Die Sehnsucht nach Natur, Sinn und körperlicher Arbeit zieht zunehmend Menschen aus ganz unterschiedlichen Lebenswelten auf die Almen. In den letzten zehn Jahren ist die Zahl der registrierten Hirten und Hirtinnen in Österreich von 544 auf 716 gestiegen – viele von ihnen Quereinsteiger ohne landwirtschaftlichen Hintergrund.
Zurück zur Erde – mit System
Am landwirtschaftlichen Bildungszentrum Litzlhof in Kärnten endete diese Woche erneut ein Grundkurs für angehende Hirtinnen und Hirten. Die Teilnehmer:innen lernen dort nicht nur, wie man Zäune repariert oder Kühe zäumt, sondern auch Grundlagen der Tiergesundheit und Pflanzenkunde. Aktuell wird noch mit Attrappen geübt – wegen der Maul- und Klauenseuche –, doch schon im Sommer könnte es für viele ernst werden.
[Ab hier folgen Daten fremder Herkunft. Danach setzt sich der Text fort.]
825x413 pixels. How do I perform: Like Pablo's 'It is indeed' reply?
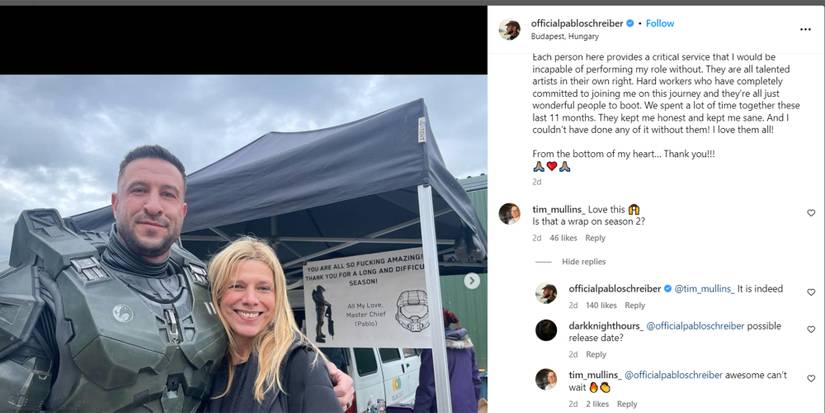click(x=811, y=292)
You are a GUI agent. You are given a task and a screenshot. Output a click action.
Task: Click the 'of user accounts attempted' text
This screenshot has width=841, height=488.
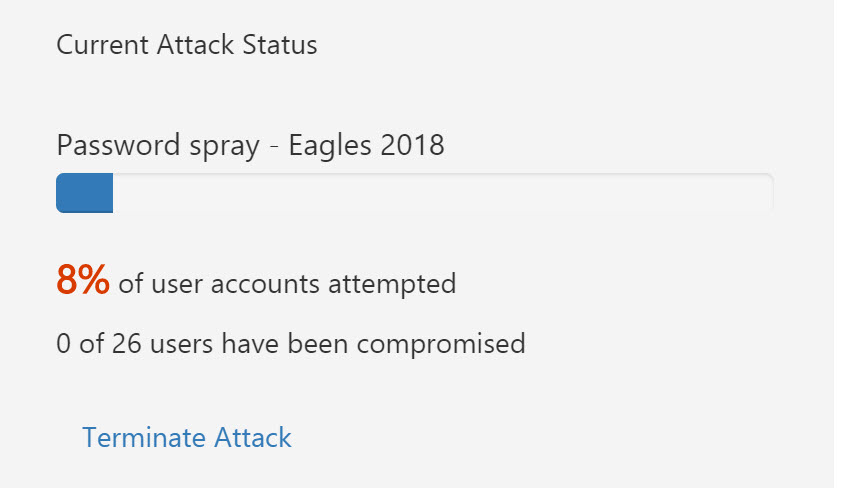(x=287, y=284)
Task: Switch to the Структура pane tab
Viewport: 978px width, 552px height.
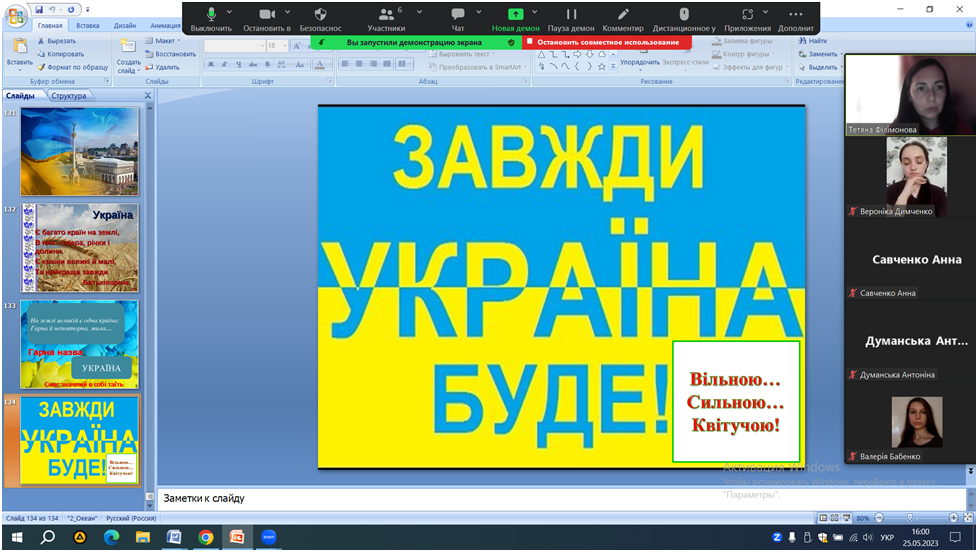Action: (68, 96)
Josef Obweger, Lehrer an der Schule und Obmann des Kärntner Almwirtschaftsvereins, betont die Bedeutung solcher Kurse: „Es ist wichtig, ein realistisches Bild zu vermitteln. Die Alm ist kein romantischer Rückzugsort – sie ist ein Ort intensiver, körperlicher Arbeit. Aber es ist eine Arbeit, die erfüllt.“
Berufung statt Beruf: Neue Lebenswege über den Wolken
Ein typisches Beispiel: Ingmar Brüssow, Ingenieur aus München, ist einer der Teilnehmer. „Ich bin gerade an einem Punkt im Leben, an dem ich neue Wege ausprobieren will“, sagt er. Seine Liebe zu den Bergen und die Erfahrung als privater Alm-Pächter im Zillertal hätten ihn zum Kurs geführt. Besonders faszinierend sei für ihn der Umgang mit den Tieren – wie man durch Berührung und Ruhe sogar ein Kalb beruhigen könne.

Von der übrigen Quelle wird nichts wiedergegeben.